* _Task inputs_
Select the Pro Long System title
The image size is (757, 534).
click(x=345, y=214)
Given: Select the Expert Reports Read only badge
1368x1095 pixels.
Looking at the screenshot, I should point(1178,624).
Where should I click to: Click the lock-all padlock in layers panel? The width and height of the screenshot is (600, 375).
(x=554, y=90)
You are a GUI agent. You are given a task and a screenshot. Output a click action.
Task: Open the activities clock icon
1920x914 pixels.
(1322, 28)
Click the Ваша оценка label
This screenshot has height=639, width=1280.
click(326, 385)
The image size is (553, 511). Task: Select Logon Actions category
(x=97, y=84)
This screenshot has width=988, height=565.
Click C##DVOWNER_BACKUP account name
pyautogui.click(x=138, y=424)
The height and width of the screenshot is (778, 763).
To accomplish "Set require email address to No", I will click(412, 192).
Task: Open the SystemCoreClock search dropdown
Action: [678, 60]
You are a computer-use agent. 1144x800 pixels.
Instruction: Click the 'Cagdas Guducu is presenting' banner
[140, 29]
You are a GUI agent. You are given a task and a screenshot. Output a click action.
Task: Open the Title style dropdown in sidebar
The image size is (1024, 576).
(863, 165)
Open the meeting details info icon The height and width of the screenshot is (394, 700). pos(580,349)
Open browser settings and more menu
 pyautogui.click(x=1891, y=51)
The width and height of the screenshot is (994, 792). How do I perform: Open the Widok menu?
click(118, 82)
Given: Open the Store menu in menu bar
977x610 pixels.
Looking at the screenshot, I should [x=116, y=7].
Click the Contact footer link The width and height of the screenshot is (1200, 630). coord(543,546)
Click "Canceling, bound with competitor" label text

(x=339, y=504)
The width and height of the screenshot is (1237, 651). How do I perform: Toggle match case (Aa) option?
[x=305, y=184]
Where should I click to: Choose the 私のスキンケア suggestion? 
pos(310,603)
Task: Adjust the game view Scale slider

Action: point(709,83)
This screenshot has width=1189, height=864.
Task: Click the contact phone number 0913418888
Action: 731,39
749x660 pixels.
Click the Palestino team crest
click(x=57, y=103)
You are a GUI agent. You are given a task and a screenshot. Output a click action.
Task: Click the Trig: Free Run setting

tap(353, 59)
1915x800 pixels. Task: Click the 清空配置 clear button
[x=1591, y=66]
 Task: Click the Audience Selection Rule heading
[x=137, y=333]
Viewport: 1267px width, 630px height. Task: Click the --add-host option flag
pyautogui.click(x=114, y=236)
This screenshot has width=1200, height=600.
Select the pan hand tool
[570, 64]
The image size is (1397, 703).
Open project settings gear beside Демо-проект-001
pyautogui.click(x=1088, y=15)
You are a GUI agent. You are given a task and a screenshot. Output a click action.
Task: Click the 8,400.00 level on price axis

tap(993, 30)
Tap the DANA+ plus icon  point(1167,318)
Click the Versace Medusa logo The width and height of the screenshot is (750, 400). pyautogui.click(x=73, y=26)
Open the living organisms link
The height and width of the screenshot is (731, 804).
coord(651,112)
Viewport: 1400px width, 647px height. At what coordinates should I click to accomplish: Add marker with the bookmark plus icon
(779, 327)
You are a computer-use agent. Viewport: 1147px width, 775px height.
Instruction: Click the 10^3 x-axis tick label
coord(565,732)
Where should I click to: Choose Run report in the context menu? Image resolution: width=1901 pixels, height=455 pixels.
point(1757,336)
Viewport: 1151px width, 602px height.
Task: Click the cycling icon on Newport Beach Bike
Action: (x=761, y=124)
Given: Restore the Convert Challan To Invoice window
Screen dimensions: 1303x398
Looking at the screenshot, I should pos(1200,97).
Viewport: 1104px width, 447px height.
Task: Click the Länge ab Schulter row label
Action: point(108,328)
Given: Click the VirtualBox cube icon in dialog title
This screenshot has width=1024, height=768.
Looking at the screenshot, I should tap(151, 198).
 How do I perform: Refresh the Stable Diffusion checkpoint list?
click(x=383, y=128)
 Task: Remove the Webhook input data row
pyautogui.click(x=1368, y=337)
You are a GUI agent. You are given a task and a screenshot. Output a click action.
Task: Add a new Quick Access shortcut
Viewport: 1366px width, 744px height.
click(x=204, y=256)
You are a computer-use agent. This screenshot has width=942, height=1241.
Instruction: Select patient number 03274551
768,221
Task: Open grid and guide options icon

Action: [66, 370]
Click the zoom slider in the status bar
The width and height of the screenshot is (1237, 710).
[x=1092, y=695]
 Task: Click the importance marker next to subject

* _Exercise objective_
The material above should be returned exactly, in full.

* _Solved exercise_
Select the Pro Long System title
The image size is (757, 534).
click(x=345, y=214)
Given: Select the Expert Reports Read only badge
1368x1095 pixels.
Looking at the screenshot, I should point(1178,624).
Where should I click to: Click the lock-all padlock in layers panel? The width and height of the screenshot is (600, 375).
(x=554, y=90)
You are a GUI agent. You are given a task and a screenshot. Output a click action.
Task: Open the activities clock icon
1920x914 pixels.
(1322, 28)
Click the Ваша оценка label
This screenshot has height=639, width=1280.
click(326, 385)
The image size is (553, 511). Task: Select Logon Actions category
(x=97, y=84)
This screenshot has width=988, height=565.
Click C##DVOWNER_BACKUP account name
pyautogui.click(x=138, y=424)
The height and width of the screenshot is (778, 763).
To accomplish "Set require email address to No", I will click(412, 192).
Task: Open the SystemCoreClock search dropdown
Action: [678, 60]
You are a computer-use agent. 1144x800 pixels.
Instruction: Click the 'Cagdas Guducu is presenting' banner
[140, 29]
You are a GUI agent. You are given a task and a screenshot. Output a click action.
Task: Open the Title style dropdown in sidebar
The image size is (1024, 576).
(863, 165)
Open the meeting details info icon The height and width of the screenshot is (394, 700). pos(580,349)
Open browser settings and more menu
 pyautogui.click(x=1891, y=51)
The width and height of the screenshot is (994, 792). How do I perform: Open the Widok menu?
click(118, 82)
Given: Open the Store menu in menu bar
977x610 pixels.
Looking at the screenshot, I should [x=116, y=7].
Click the Contact footer link The width and height of the screenshot is (1200, 630). coord(543,546)
Click "Canceling, bound with competitor" label text

(x=339, y=504)
The width and height of the screenshot is (1237, 651). How do I perform: Toggle match case (Aa) option?
[x=305, y=184]
Where should I click to: Choose the 私のスキンケア suggestion? 
pos(310,603)
Task: Adjust the game view Scale slider

Action: point(709,83)
This screenshot has width=1189, height=864.
Task: Click the contact phone number 0913418888
Action: 731,39
749x660 pixels.
Click the Palestino team crest
click(x=57, y=103)
You are a GUI agent. You are given a task and a screenshot. Output a click action.
Task: Click the Trig: Free Run setting

tap(353, 59)
1915x800 pixels. Task: Click the 清空配置 clear button
[x=1591, y=66]
 Task: Click the Audience Selection Rule heading
[x=137, y=333]
Viewport: 1267px width, 630px height. Task: Click the --add-host option flag
pyautogui.click(x=114, y=236)
This screenshot has width=1200, height=600.
Select the pan hand tool
[570, 64]
The image size is (1397, 703).
Open project settings gear beside Демо-проект-001
pyautogui.click(x=1088, y=15)
You are a GUI agent. You are given a task and a screenshot. Output a click action.
Task: Click the 8,400.00 level on price axis

tap(993, 30)
Tap the DANA+ plus icon  point(1167,318)
Click the Versace Medusa logo The width and height of the screenshot is (750, 400). pyautogui.click(x=73, y=26)
Open the living organisms link
The height and width of the screenshot is (731, 804).
coord(651,112)
Viewport: 1400px width, 647px height. At what coordinates should I click to accomplish: Add marker with the bookmark plus icon
(779, 327)
You are a computer-use agent. Viewport: 1147px width, 775px height.
Instruction: Click the 10^3 x-axis tick label
coord(565,732)
Where should I click to: Choose Run report in the context menu? Image resolution: width=1901 pixels, height=455 pixels.
point(1757,336)
Viewport: 1151px width, 602px height.
Task: Click the cycling icon on Newport Beach Bike
Action: (x=761, y=124)
Given: Restore the Convert Challan To Invoice window
Screen dimensions: 1303x398
Looking at the screenshot, I should pos(1200,97).
Viewport: 1104px width, 447px height.
Task: Click the Länge ab Schulter row label
Action: point(108,328)
Given: Click the VirtualBox cube icon in dialog title
This screenshot has width=1024, height=768.
Looking at the screenshot, I should tap(151, 198).
 How do I perform: Refresh the Stable Diffusion checkpoint list?
click(x=383, y=128)
 Task: Remove the Webhook input data row
pyautogui.click(x=1368, y=337)
You are a GUI agent. You are given a task and a screenshot. Output a click action.
Task: Add a new Quick Access shortcut
Viewport: 1366px width, 744px height.
click(x=204, y=256)
You are a computer-use agent. This screenshot has width=942, height=1241.
Instruction: Select patient number 03274551
768,221
Task: Open grid and guide options icon

Action: [66, 370]
Click the zoom slider in the status bar
The width and height of the screenshot is (1237, 710).
[x=1092, y=695]
 Task: Click the importance marker next to subject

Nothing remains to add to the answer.